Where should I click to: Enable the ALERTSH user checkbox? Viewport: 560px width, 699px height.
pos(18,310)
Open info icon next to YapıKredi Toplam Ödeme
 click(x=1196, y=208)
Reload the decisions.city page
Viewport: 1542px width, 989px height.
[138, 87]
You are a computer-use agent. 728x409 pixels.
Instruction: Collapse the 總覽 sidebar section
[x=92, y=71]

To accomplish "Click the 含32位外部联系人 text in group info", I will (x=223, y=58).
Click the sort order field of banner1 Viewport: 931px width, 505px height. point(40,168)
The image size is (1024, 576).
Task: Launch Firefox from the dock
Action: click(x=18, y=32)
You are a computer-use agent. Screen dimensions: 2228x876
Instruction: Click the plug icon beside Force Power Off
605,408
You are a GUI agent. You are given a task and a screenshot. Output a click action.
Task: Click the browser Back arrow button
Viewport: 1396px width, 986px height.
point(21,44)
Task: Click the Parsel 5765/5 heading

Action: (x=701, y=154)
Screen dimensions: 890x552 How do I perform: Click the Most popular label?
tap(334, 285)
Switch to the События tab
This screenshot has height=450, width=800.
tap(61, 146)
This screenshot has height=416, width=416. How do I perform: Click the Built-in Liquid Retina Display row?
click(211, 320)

+++++

## Task goal
In the records above, locate every line with the string "computer" and copy it.

## Solution to this exercise
You are a computer-use agent. 728x409 pixels.
You are a computer-use agent. Screen dimensions: 2228x876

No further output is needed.